Иногда шутки ради, чтобы подзадорить Чакветадзе, собеседники принимались хвалить пароходы конкурирующей компании. Тогда грузин приходил в шумное возбуждение.

— Что ты мне такое говоришь, скажи, пожалуйста! — кричал он, ударяя себя в грудь смотря бешеным взглядом на собеседника: — «Юрий Долгорукий» хороший пароход? Ты верно с ума сошел? «Юрий Долгорукий» построен в 1862 году, а котлы в последний раз на нем меняли в 80-м! У него машинное отделение все черное, как ночь, не одного светлого пятна. Это старая, гнилая дрянь! А обстановка? Ха! Видел ты обстановку «Юрия Долгорукого»? Дешевка! Еще и ненадежная! А, ты не видел, тогда молчи, пожалуйста, если не видел!

— А видал ли ты, Иван Иваныч, «Светлану» после ремонта? — хладнокровно говорил собеседник, перемигиваясь с соседями: — вся блестит, сверкает, стены в рубке оклеили тисненым деревом… Просто шик!

— Ну ты скажешь дорогой! После ремонта… — вопил Чакветадзе — знаем мы их ремонт! Вывеску покрасили да свисток новый приделали! И вот, скажи, пожалуйста, вот откуда ты взял тисненое дерево? Никакого тисненого дерева там нет! Трехлетняя старая клеенка облезлая… Тьфу, срам! «Светлана» как была дырявым корытом, так им и осталась!

— Ну, может быть, я его с кем-то спутал… — кротко соглашался собеседник.

— Ой, пароходы он путает, а еще капитан называется! — накидывался на него возбужденный грузин.

— Ну, ладно тебе, — смеялись остальные: — Иван Иваныч, не серчай.

На это раз пиршество Чакветадзе однако прервалось самым неожиданным образом.

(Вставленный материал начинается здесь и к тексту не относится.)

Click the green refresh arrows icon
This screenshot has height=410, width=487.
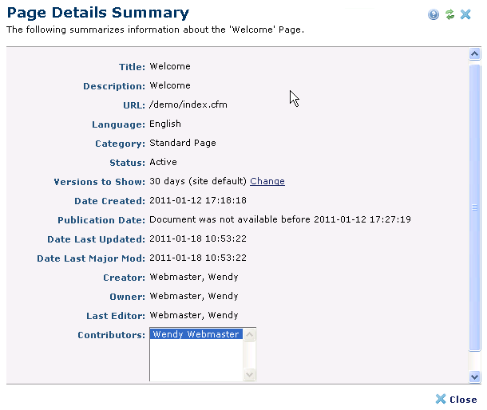click(x=450, y=14)
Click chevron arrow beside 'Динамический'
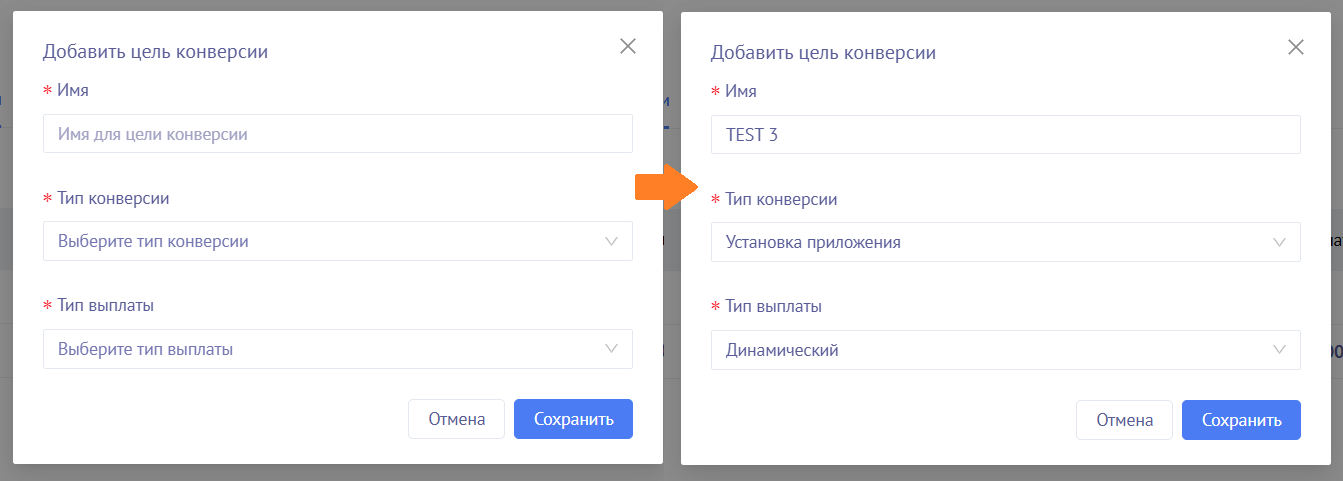This screenshot has width=1343, height=481. pyautogui.click(x=1280, y=350)
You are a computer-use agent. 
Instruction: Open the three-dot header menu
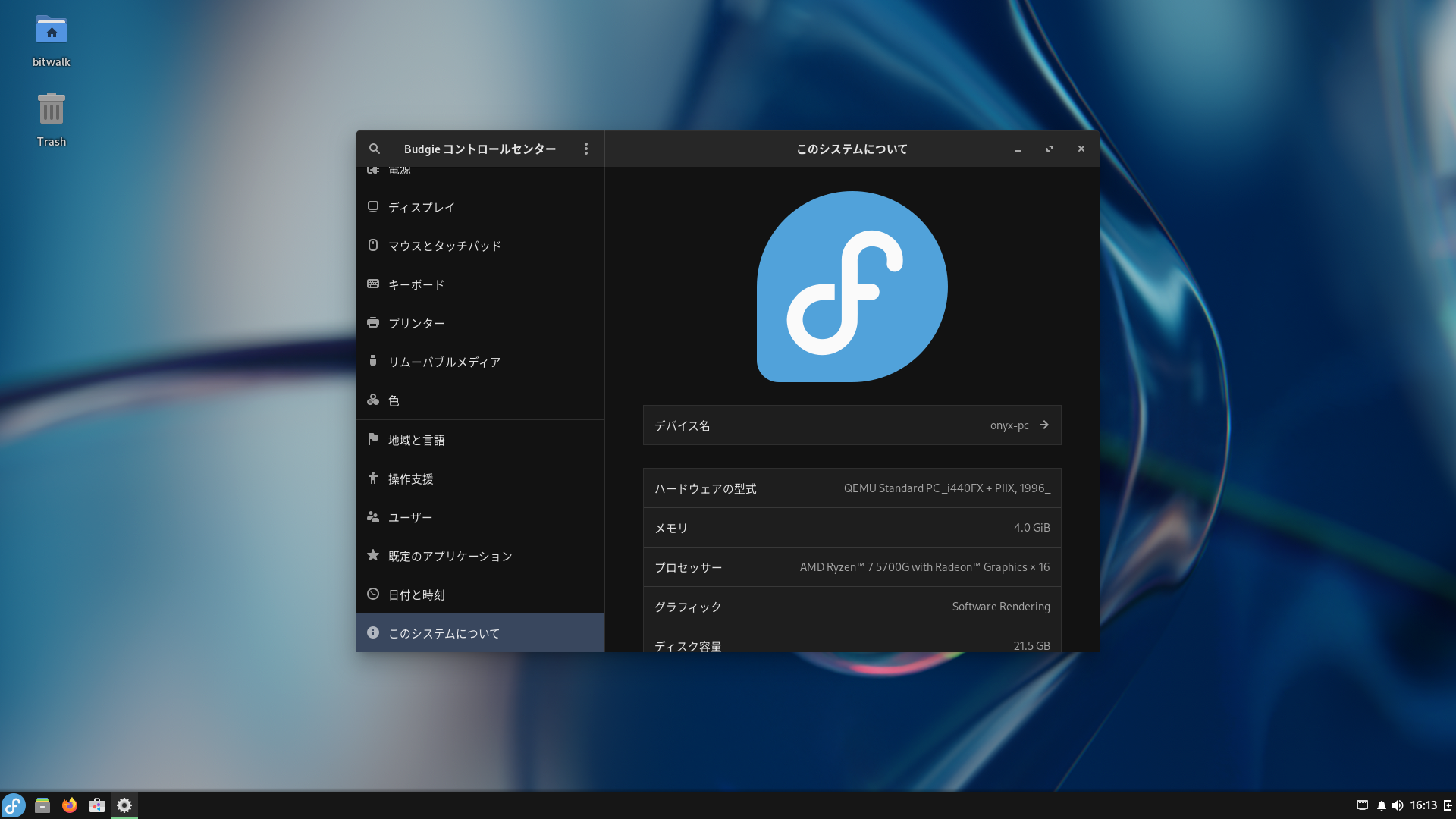point(585,149)

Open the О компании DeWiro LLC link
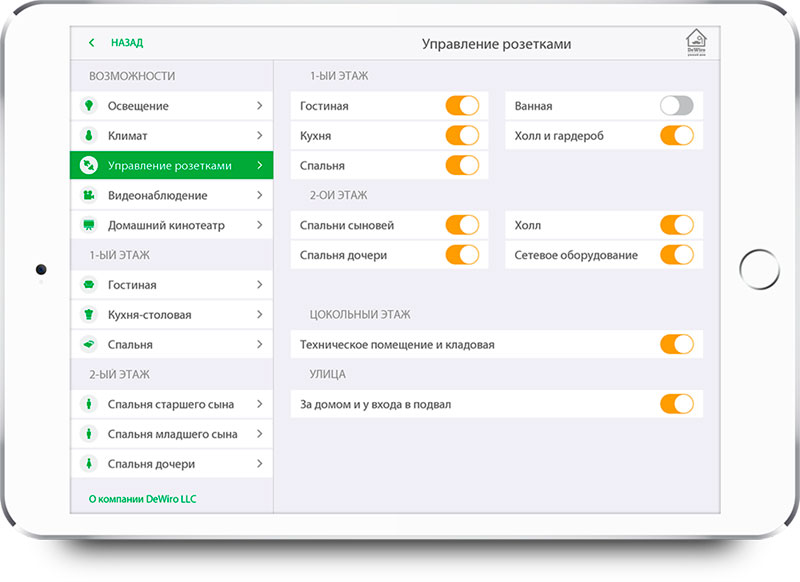tap(142, 499)
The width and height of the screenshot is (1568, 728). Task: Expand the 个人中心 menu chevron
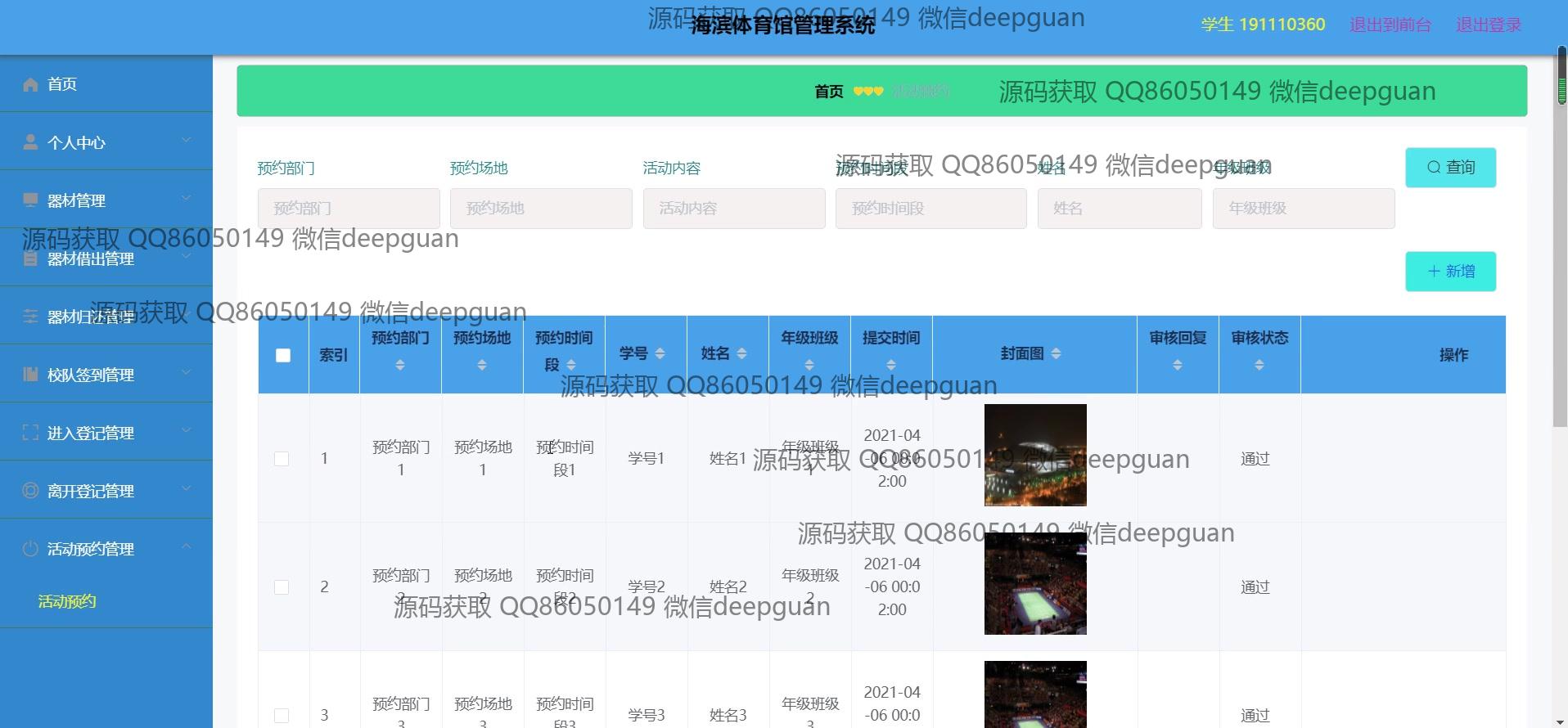point(187,141)
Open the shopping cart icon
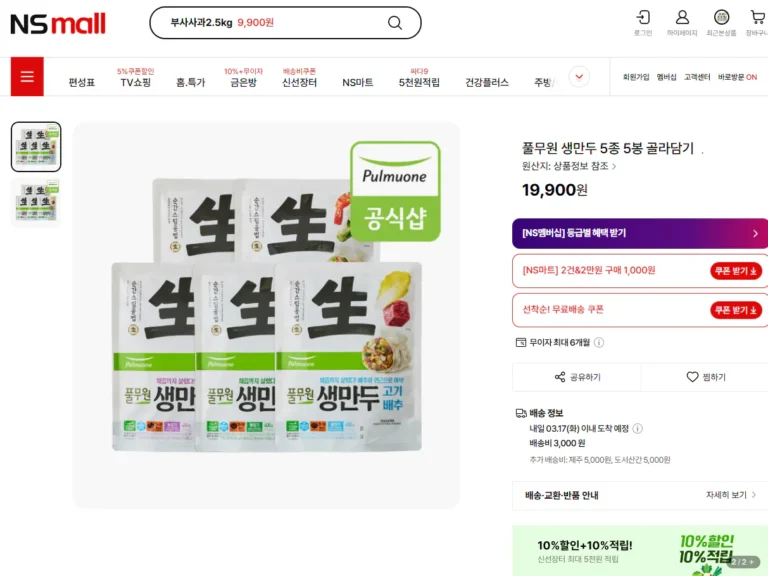The height and width of the screenshot is (576, 768). pyautogui.click(x=757, y=18)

Около Иван Иваныча собралось уже человек шесть, и разговоры текли рекой. Он уже успел воодушевленно рассказать целых две истории о капитане Ткаченко. Потом разговор перешел на нынешние порядки в пароходстве. Чакветадзе, еще более воодушевившись, громил «бюрократов» из петербургского правления «Сома» за нелепые, по его мнению, распоряжения и за незнания Волги. До отхода парохода оставалось еще два часа, и еще половина напитков и угощений оставалось нетронутыми, а Чакветадзе добрался всего только до седьмого стакана чая.

И вдруг в рубку вбежал бледный, взволнованный Сухомлин и испуганным тоном, заикаясь от волнения, обратился к грузину.

— Иван Иваныч, срочно пожалуй в контору!

— А что такое? — удивился Чакветадзе: — Что, собственно, случилось?

— Скандал Иван Иваныч… Такой скандал, что и не знаю… Николай Павлович побил Лукомского…

Чакветадзе вскочил, словно на пружинах. Собеседники в смятении отодвинулись от стола.

— Врешь?!

— Ей богу! Вот тебе крест! — перекрестился: — Сейчас Николай Павлович в конторе, сидит не жив не мертв… Елизавета Сергеевна тоже там, а доктор Лукомский за полицией побежал!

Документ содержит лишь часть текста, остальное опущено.